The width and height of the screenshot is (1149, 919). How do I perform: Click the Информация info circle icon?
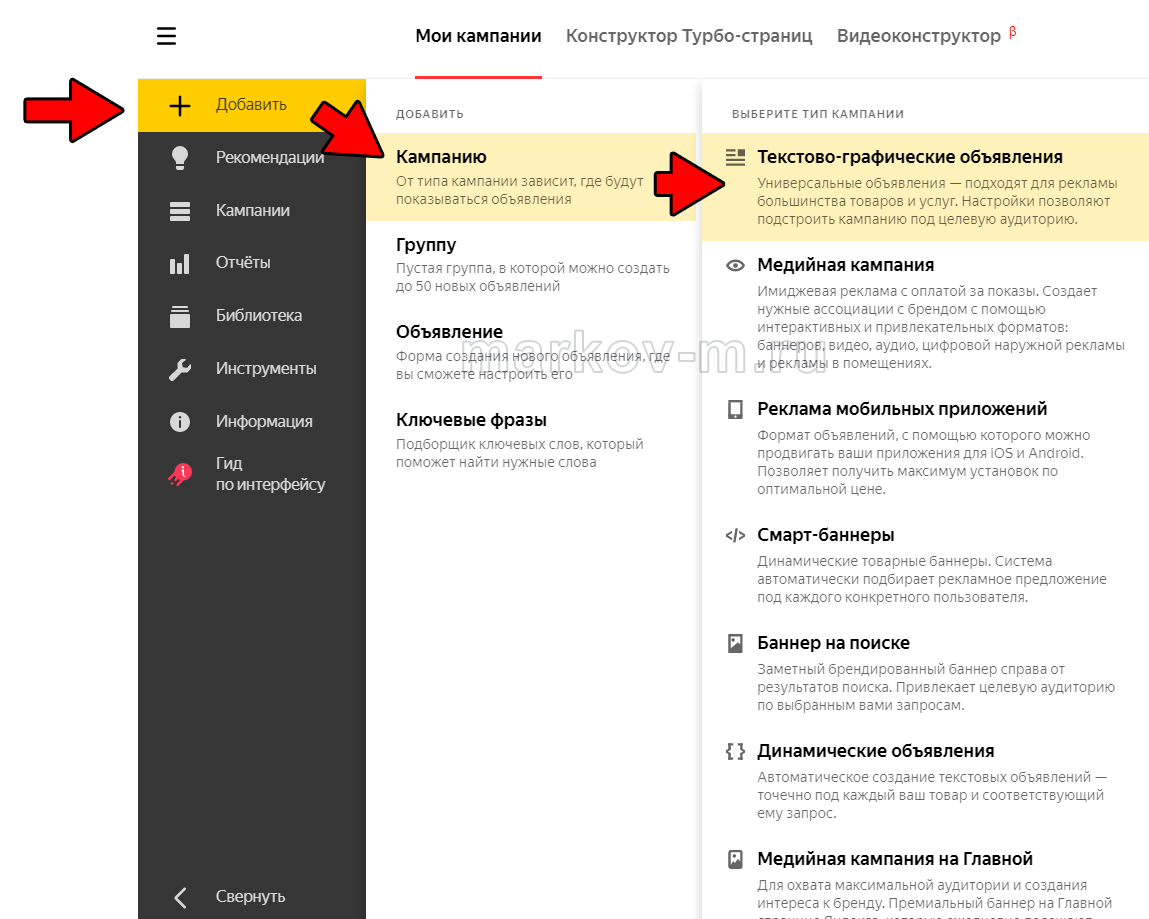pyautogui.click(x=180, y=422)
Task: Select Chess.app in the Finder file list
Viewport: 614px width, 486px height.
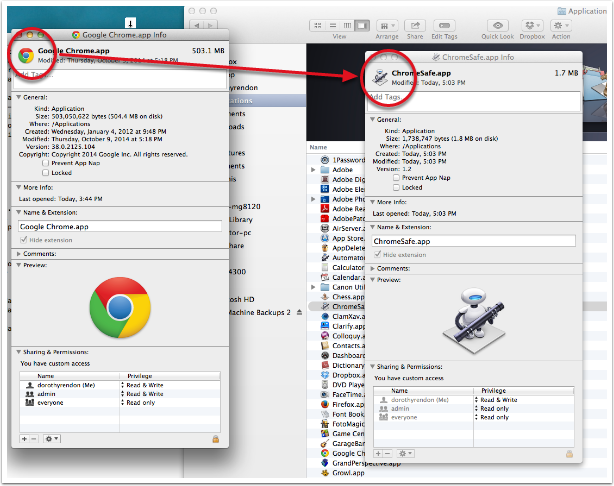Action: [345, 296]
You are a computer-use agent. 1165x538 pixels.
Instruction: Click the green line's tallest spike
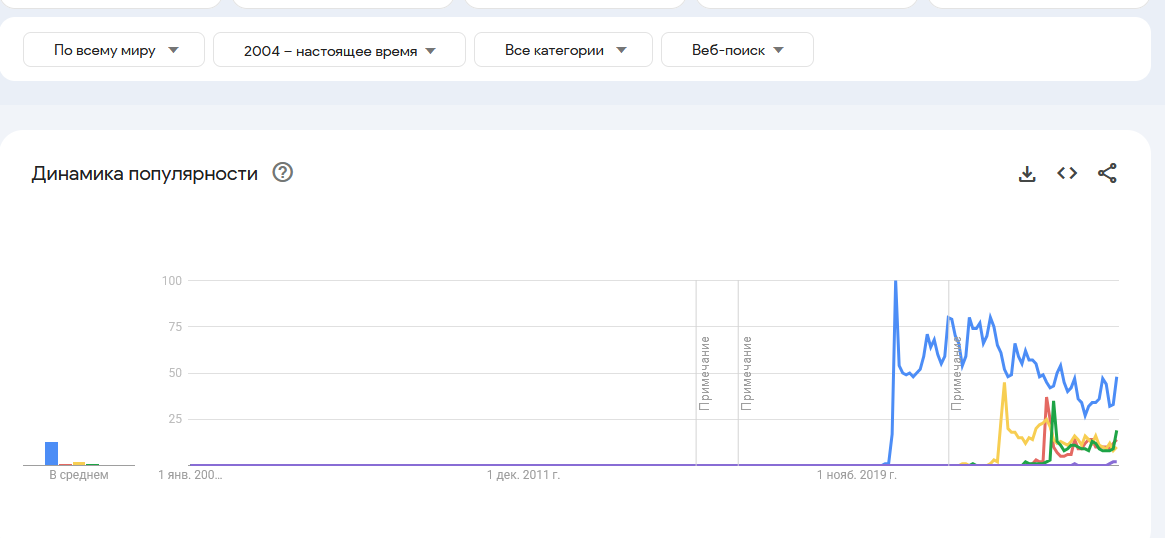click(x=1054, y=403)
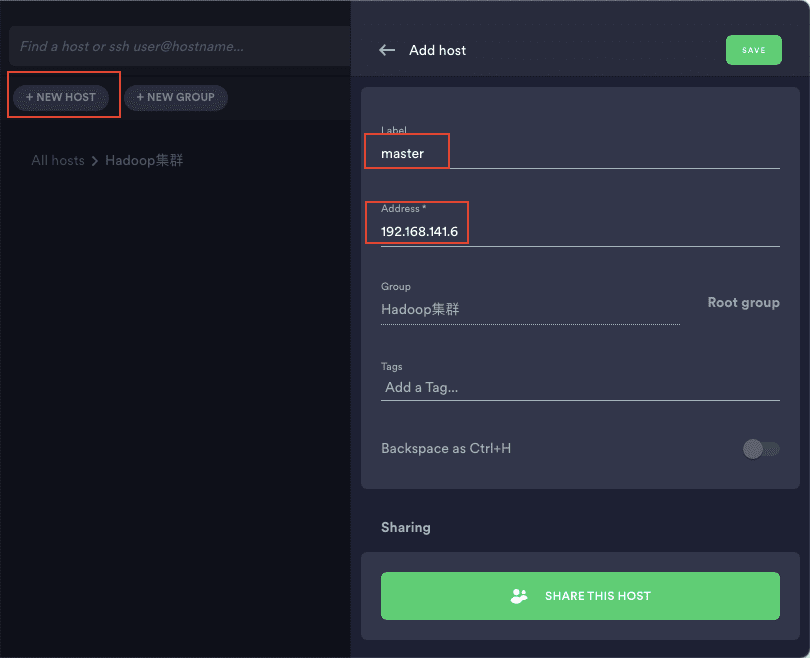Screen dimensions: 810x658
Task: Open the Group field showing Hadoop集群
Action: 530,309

* * *

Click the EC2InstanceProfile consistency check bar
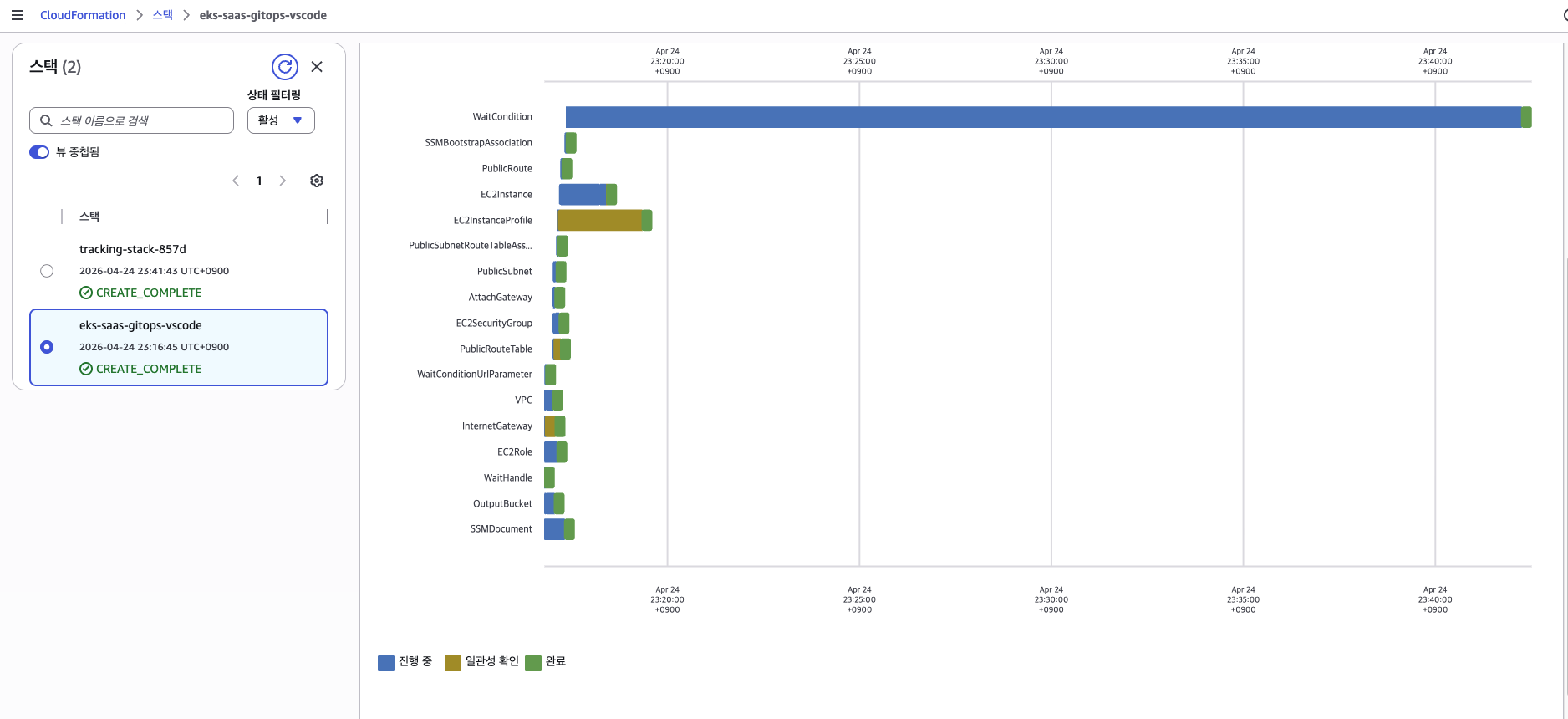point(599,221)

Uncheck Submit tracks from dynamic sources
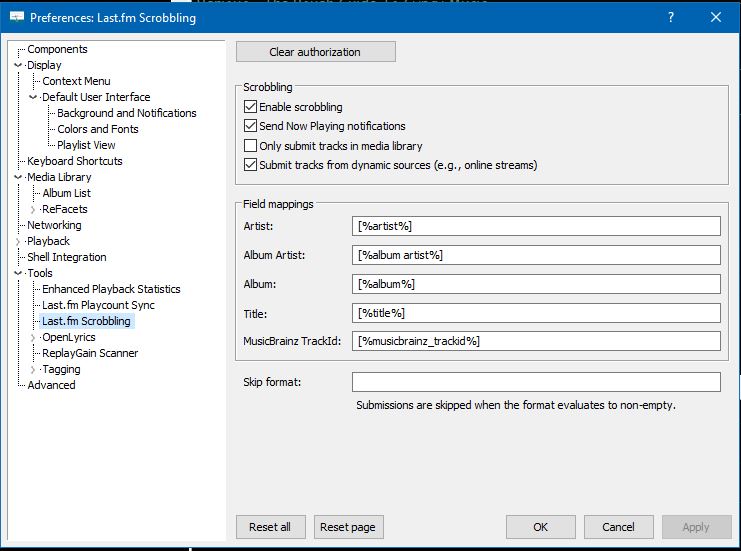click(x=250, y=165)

» What the task asks: Convert the part that opens with the line containing "Task: Select Chess.app" and closes with the line containing "Action: 530,309" into a Markdown table with the columns Number and Text, numbering each line and skipping blank lines. Leave the pictures out.

» Task result:
| Number | Text |
|---|---|
| 1 | Task: Select Chess.app in the Finder file list |
| 2 | Viewport: 614px width, 486px height. |
| 3 | Action: [345, 296] |
| 4 | You are a computer-use agent. 1165x538 pixels. |
| 5 | Instruction: Click the green line's tallest spike |
| 6 | click(x=1054, y=403) |
| 7 | Screen dimensions: 810x658 |
| 8 | Task: Open the Group field showing Hadoop集群 |
| 9 | Action: 530,309 |